One aspect of historical reporting of the war is the overwhelming impression that there was a near universal enthusiasm for the whole project at the start. Not in the prelude to the war. Everyone accepts there was widespread opposition, mainly from the left across Europe, but that it crumbled away after the war broke out. There's a large element of truth in that, a lot of people rallying to their various flags across Europe when push came to shove.
But it ignores the obstacles to peaceful opposition which were put in place across the world.
First and foremost large numbers of young men were being sent away to fight. Parents, relatives, friends and neighbours would turn out to bid them farewell and wish them the best. In such an atmosphere it might not be easy to express anti-war sentiment.
Most European countries had some system of national service in place, so there was a precedent to being called up and sent away. Where that was not the case and conscription was introduced it provoked much more conflict and open debate, but that was later in the war.

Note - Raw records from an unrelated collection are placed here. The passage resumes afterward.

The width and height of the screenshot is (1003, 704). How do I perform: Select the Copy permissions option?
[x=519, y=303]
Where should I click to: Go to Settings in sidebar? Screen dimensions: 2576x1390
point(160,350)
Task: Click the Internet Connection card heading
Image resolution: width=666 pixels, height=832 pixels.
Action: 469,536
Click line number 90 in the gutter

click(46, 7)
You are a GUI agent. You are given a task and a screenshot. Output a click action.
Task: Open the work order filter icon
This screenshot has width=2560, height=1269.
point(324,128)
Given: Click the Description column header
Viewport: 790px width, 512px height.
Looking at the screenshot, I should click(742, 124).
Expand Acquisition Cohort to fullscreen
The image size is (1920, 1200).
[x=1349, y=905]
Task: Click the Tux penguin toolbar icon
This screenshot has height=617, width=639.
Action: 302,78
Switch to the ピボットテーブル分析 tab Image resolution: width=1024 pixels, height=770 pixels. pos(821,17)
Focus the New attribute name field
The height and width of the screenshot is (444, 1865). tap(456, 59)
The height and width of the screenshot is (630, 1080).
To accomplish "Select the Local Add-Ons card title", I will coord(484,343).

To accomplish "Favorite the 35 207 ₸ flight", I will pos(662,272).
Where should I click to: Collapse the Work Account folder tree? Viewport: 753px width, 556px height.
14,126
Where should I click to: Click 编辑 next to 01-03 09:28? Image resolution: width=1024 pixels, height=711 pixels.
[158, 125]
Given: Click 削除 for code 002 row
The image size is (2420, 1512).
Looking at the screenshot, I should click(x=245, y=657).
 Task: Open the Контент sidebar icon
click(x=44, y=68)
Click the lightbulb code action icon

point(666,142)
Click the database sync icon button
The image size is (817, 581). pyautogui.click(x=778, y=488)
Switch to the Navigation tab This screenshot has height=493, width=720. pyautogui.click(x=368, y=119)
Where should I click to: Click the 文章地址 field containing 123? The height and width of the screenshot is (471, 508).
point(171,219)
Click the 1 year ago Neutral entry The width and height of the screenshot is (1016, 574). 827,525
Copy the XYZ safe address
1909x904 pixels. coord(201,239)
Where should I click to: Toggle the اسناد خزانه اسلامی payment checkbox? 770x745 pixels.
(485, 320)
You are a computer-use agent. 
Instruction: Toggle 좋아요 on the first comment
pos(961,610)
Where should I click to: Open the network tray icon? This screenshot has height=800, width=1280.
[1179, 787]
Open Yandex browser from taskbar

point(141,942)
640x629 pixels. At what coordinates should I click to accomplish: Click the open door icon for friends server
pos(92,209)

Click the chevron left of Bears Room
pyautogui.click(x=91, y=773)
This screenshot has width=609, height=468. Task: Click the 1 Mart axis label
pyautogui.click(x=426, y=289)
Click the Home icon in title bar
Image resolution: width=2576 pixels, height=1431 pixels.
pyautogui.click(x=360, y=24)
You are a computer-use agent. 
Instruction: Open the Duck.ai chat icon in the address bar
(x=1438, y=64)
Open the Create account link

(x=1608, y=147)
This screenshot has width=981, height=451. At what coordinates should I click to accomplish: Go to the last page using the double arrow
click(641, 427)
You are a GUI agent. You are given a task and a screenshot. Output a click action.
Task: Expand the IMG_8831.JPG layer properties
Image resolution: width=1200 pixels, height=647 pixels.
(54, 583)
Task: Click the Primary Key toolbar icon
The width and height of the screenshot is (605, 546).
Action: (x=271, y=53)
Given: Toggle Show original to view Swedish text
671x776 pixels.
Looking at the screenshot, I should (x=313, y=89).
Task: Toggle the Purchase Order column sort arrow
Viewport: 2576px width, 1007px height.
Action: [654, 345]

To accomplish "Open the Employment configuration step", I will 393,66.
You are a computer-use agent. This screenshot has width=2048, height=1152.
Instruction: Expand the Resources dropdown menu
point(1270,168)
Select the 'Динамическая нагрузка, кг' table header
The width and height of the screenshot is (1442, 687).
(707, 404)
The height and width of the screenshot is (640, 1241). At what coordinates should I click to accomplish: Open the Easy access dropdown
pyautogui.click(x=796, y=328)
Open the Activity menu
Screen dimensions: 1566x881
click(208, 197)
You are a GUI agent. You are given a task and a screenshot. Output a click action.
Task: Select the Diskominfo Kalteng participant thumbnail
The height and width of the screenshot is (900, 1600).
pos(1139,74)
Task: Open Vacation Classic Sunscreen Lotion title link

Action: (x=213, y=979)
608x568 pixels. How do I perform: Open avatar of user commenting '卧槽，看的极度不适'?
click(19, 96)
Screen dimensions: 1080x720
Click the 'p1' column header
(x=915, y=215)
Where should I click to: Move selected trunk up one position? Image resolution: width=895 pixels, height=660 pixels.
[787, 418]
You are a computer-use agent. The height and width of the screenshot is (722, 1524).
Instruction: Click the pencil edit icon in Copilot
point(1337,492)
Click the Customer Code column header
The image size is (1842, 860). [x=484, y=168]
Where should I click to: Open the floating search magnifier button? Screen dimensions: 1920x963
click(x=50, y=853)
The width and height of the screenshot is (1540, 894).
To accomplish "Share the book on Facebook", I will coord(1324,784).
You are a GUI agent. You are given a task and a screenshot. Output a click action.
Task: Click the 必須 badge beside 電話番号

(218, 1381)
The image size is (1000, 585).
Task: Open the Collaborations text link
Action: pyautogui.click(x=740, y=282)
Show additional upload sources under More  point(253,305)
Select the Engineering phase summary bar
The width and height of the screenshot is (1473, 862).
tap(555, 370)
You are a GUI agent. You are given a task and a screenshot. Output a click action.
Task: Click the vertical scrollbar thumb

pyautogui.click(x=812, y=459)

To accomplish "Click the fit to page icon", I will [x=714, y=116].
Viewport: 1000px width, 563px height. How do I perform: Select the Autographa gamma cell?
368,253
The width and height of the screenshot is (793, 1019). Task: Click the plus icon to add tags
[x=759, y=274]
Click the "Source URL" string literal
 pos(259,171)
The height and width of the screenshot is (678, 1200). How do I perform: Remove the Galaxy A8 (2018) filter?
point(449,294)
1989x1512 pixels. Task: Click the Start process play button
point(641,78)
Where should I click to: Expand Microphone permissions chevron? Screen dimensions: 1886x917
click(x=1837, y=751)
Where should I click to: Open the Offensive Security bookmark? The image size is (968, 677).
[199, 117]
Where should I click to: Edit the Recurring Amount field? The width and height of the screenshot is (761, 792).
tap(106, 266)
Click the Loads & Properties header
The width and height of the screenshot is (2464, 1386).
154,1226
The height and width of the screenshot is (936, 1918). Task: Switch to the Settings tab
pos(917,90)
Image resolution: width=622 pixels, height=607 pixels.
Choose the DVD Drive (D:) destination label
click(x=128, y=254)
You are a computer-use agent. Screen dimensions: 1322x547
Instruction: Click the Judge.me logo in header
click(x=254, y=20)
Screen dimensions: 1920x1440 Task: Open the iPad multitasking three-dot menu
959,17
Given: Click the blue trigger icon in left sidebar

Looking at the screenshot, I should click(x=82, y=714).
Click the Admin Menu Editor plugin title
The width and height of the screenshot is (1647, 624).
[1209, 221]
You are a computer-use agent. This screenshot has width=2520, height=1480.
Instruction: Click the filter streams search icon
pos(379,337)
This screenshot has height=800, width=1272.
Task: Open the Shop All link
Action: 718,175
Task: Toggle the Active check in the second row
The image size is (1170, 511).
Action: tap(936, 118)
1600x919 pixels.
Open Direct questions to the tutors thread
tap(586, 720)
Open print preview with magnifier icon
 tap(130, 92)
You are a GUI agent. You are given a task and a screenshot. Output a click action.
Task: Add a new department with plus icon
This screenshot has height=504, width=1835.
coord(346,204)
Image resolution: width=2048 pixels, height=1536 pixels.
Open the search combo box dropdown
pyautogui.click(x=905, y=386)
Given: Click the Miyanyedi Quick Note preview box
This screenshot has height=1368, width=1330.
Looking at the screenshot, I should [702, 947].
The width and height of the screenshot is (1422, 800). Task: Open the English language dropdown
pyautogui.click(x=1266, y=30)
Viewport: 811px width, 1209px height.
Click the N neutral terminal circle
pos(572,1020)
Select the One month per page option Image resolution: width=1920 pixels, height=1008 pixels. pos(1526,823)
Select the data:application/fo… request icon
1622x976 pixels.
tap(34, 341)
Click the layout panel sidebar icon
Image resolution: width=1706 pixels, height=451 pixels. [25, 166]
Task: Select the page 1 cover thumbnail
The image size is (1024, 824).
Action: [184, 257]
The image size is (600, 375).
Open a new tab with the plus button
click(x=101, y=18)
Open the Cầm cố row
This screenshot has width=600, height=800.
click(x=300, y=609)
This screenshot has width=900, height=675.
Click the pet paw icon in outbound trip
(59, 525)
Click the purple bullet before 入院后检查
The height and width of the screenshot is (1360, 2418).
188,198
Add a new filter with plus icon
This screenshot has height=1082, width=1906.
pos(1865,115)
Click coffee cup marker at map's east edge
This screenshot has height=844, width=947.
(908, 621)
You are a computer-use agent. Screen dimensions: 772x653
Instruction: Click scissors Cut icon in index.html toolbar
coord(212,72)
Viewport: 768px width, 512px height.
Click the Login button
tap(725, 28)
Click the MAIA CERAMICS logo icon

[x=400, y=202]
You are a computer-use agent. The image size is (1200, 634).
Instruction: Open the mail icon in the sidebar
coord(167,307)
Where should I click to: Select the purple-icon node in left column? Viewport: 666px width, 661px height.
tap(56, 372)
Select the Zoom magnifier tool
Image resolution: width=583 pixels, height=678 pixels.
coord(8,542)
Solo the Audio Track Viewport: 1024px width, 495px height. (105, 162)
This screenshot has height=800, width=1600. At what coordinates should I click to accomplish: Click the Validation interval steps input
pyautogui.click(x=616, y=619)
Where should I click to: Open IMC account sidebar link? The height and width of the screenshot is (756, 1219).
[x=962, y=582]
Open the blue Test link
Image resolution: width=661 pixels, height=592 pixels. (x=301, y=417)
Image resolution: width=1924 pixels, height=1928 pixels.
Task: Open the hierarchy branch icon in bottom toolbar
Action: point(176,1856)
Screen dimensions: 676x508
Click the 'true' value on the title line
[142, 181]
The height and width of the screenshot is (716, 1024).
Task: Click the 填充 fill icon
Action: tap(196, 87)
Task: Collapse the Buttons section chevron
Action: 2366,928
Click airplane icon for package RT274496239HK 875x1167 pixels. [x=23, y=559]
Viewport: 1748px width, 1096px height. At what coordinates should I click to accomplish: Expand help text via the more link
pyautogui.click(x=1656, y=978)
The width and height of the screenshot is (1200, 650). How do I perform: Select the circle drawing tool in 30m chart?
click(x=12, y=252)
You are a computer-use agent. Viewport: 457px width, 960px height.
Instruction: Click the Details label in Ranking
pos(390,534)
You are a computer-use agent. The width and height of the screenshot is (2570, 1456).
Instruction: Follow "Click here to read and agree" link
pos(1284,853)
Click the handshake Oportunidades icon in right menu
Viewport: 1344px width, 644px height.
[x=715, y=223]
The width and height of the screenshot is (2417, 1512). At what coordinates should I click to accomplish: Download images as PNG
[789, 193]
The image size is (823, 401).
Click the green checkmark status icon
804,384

Everywhere there was censorship, to differing degrees and enforced differently. Censorship nonetheless, of both opinion and news. Newspapers and magazines could be censored or shut down, printing presses seized or destroyed. Meetings and demonstrations could be banned or broken up, activists beaten up or arrested. Expressions of pro-war sentiment would often be tolerated or encouraged, the police standing by when there were anti-German riots in the UK, for example, or when there were anti-German and anti-Jewish pogroms in Russia.
Another near-universal was the banning of strikes. A strike during wartime became equated with treason, so even when its aims were purely material it acquired an anti-war aspect, intended or otherwise.
Similarly with demonstrations. They may or may not always have been banned - there were big anti-conscription demos in London later in the war, for instance - but they were always in danger from attacks from pro-war mobs or the police.
At the start of WW1 many thought that it would all be over by Christmas, or some such optimistic hope, and far too many were swept away on a tide of patriotism. That wouldn't last.